--- GOAL ---
Give every line of the records below as a Markdown table with two columns, Row and Line. Put the row number under Row and the line itself under Line, and leave out blank lines.

--- INPUT DATA ---
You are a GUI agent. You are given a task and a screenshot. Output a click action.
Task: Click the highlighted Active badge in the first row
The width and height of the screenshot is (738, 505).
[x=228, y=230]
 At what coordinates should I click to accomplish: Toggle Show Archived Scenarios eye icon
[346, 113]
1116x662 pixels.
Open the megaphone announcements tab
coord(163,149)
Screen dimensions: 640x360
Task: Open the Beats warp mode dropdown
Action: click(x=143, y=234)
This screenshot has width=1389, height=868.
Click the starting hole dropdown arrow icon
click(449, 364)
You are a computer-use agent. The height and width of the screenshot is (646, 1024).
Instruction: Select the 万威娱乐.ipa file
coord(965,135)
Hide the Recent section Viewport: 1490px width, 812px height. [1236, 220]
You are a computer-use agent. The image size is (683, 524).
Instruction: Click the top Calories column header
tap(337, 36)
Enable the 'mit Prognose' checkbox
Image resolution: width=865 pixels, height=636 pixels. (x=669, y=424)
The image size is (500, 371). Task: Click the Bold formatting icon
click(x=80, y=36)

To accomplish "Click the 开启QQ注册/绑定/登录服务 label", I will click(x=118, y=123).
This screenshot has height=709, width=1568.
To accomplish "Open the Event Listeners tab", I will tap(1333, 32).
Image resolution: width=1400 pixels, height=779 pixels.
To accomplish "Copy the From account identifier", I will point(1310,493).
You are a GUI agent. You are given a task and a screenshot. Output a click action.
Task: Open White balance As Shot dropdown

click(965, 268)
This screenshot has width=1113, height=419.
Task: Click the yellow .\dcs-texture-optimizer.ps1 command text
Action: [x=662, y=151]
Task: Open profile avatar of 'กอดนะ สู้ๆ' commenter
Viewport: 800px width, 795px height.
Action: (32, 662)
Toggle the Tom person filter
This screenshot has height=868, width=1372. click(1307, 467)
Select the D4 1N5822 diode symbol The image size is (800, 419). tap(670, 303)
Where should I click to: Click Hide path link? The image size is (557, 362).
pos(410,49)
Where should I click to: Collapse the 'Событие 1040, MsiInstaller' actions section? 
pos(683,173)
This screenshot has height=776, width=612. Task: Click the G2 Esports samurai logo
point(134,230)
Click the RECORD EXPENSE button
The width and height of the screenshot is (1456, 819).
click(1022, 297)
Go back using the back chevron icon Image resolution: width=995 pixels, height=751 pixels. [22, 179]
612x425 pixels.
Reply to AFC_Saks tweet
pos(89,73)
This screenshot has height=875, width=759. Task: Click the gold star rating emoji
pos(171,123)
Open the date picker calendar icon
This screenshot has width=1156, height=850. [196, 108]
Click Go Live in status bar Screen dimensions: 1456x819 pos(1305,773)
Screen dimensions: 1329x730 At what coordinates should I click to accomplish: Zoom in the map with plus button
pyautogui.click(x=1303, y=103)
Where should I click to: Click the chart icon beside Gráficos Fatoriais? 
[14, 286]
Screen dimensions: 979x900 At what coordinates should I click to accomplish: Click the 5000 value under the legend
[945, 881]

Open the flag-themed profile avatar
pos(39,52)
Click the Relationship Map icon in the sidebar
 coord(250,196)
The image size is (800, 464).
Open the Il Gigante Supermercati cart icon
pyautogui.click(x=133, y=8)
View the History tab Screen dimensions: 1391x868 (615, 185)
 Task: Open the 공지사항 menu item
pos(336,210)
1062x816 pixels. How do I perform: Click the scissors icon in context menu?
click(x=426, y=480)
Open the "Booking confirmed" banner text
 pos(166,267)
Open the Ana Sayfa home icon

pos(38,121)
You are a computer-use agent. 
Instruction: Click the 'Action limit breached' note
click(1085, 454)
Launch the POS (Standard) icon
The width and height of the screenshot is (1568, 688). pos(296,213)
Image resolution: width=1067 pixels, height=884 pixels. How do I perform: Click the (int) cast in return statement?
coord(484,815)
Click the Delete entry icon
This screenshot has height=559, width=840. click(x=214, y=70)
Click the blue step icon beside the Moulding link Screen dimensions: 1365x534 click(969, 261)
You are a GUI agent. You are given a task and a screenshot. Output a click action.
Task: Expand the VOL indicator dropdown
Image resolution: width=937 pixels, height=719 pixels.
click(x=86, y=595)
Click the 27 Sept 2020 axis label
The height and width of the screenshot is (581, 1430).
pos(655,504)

--- SOLUTION ---
| Row | Line |
|---|---|
| 1 | You are a GUI agent. You are given a task and a screenshot. Output a click action. |
| 2 | Task: Click the highlighted Active badge in the first row |
| 3 | The width and height of the screenshot is (738, 505). |
| 4 | [x=228, y=230] |
| 5 |  At what coordinates should I click to accomplish: Toggle Show Archived Scenarios eye icon |
| 6 | [346, 113] |
| 7 | 1116x662 pixels. |
| 8 | Open the megaphone announcements tab |
| 9 | coord(163,149) |
| 10 | Screen dimensions: 640x360 |
| 11 | Task: Open the Beats warp mode dropdown |
| 12 | Action: click(x=143, y=234) |
| 13 | This screenshot has width=1389, height=868. |
| 14 | Click the starting hole dropdown arrow icon |
| 15 | click(449, 364) |
| 16 | You are a computer-use agent. The height and width of the screenshot is (646, 1024). |
| 17 | Instruction: Select the 万威娱乐.ipa file |
| 18 | coord(965,135) |
| 19 | Hide the Recent section Viewport: 1490px width, 812px height. [1236, 220] |
| 20 | You are a computer-use agent. The image size is (683, 524). |
| 21 | Instruction: Click the top Calories column header |
| 22 | tap(337, 36) |
| 23 | Enable the 'mit Prognose' checkbox |
| 24 | Image resolution: width=865 pixels, height=636 pixels. (x=669, y=424) |
| 25 | The image size is (500, 371). Task: Click the Bold formatting icon |
| 26 | click(x=80, y=36) |
| 27 | To accomplish "Click the 开启QQ注册/绑定/登录服务 label", I will click(x=118, y=123). |
| 28 | This screenshot has height=709, width=1568. |
| 29 | To accomplish "Open the Event Listeners tab", I will tap(1333, 32). |
| 30 | Image resolution: width=1400 pixels, height=779 pixels. |
| 31 | To accomplish "Copy the From account identifier", I will point(1310,493). |
| 32 | You are a GUI agent. You are given a task and a screenshot. Output a click action. |
| 33 | Task: Open White balance As Shot dropdown |
| 34 | click(965, 268) |
| 35 | This screenshot has width=1113, height=419. |
| 36 | Task: Click the yellow .\dcs-texture-optimizer.ps1 command text |
| 37 | Action: [x=662, y=151] |
| 38 | Task: Open profile avatar of 'กอดนะ สู้ๆ' commenter |
| 39 | Viewport: 800px width, 795px height. |
| 40 | Action: (32, 662) |
| 41 | Toggle the Tom person filter |
| 42 | This screenshot has height=868, width=1372. click(1307, 467) |
| 43 | Select the D4 1N5822 diode symbol The image size is (800, 419). tap(670, 303) |
| 44 | Where should I click to: Click Hide path link? The image size is (557, 362). |
| 45 | pos(410,49) |
| 46 | Where should I click to: Collapse the 'Событие 1040, MsiInstaller' actions section?  |
| 47 | pos(683,173) |
| 48 | This screenshot has height=776, width=612. Task: Click the G2 Esports samurai logo |
| 49 | point(134,230) |
| 50 | Click the RECORD EXPENSE button |
| 51 | The width and height of the screenshot is (1456, 819). |
| 52 | click(1022, 297) |
| 53 | Go back using the back chevron icon Image resolution: width=995 pixels, height=751 pixels. [22, 179] |
| 54 | 612x425 pixels. |
| 55 | Reply to AFC_Saks tweet |
| 56 | pos(89,73) |
| 57 | This screenshot has height=875, width=759. Task: Click the gold star rating emoji |
| 58 | pos(171,123) |
| 59 | Open the date picker calendar icon |
| 60 | This screenshot has width=1156, height=850. [196, 108] |
| 61 | Click Go Live in status bar Screen dimensions: 1456x819 pos(1305,773) |
| 62 | Screen dimensions: 1329x730 At what coordinates should I click to accomplish: Zoom in the map with plus button |
| 63 | pyautogui.click(x=1303, y=103) |
| 64 | Where should I click to: Click the chart icon beside Gráficos Fatoriais?  |
| 65 | [14, 286] |
| 66 | Screen dimensions: 979x900 At what coordinates should I click to accomplish: Click the 5000 value under the legend |
| 67 | [945, 881] |
| 68 | Open the flag-themed profile avatar |
| 69 | pos(39,52) |
| 70 | Click the Relationship Map icon in the sidebar |
| 71 |  coord(250,196) |
| 72 | The image size is (800, 464). |
| 73 | Open the Il Gigante Supermercati cart icon |
| 74 | pyautogui.click(x=133, y=8) |
| 75 | View the History tab Screen dimensions: 1391x868 (615, 185) |
| 76 |  Task: Open the 공지사항 menu item |
| 77 | pos(336,210) |
| 78 | 1062x816 pixels. How do I perform: Click the scissors icon in context menu? |
| 79 | click(x=426, y=480) |
| 80 | Open the "Booking confirmed" banner text |
| 81 |  pos(166,267) |
| 82 | Open the Ana Sayfa home icon |
| 83 | pos(38,121) |
| 84 | You are a computer-use agent.  |
| 85 | Instruction: Click the 'Action limit breached' note |
| 86 | click(1085, 454) |
| 87 | Launch the POS (Standard) icon |
| 88 | The width and height of the screenshot is (1568, 688). pos(296,213) |
| 89 | Image resolution: width=1067 pixels, height=884 pixels. How do I perform: Click the (int) cast in return statement? |
| 90 | coord(484,815) |
| 91 | Click the Delete entry icon |
| 92 | This screenshot has height=559, width=840. click(x=214, y=70) |
| 93 | Click the blue step icon beside the Moulding link Screen dimensions: 1365x534 click(969, 261) |
| 94 | You are a GUI agent. You are given a task and a screenshot. Output a click action. |
| 95 | Task: Expand the VOL indicator dropdown |
| 96 | Image resolution: width=937 pixels, height=719 pixels. |
| 97 | click(x=86, y=595) |
| 98 | Click the 27 Sept 2020 axis label |
| 99 | The height and width of the screenshot is (581, 1430). |
| 100 | pos(655,504) |